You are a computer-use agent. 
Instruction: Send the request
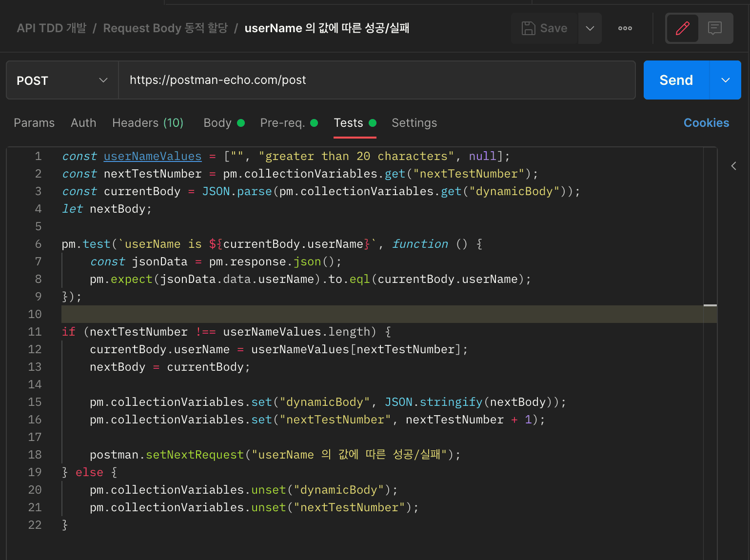point(676,80)
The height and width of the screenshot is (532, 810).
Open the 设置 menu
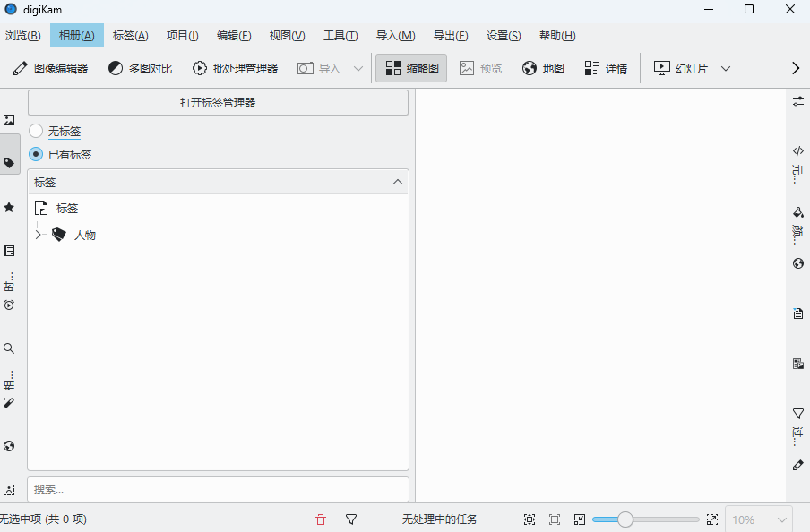coord(504,36)
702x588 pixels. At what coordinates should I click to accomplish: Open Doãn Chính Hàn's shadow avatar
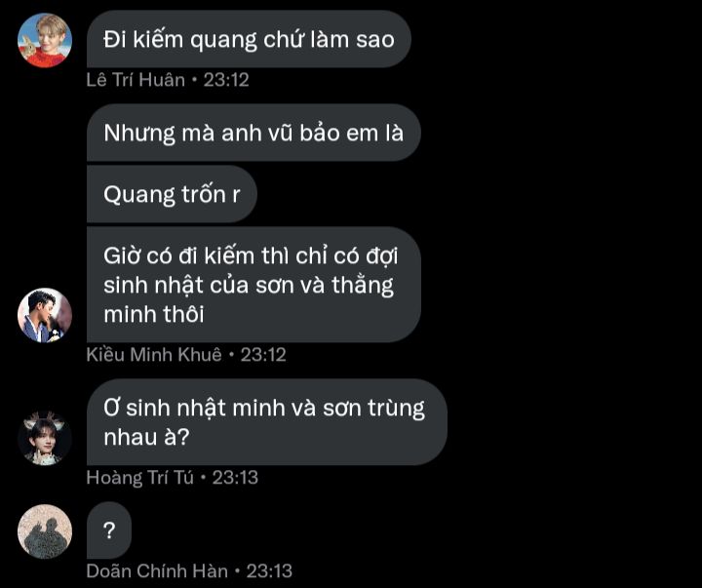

════

The records need to be restated word for word, minus any images.

You are a computer-use agent. 
Instruction: Send the request
point(676,80)
The height and width of the screenshot is (532, 810).
Open the 设置 menu
coord(504,36)
702x588 pixels. At what coordinates should I click to accomplish: Open Doãn Chính Hàn's shadow avatar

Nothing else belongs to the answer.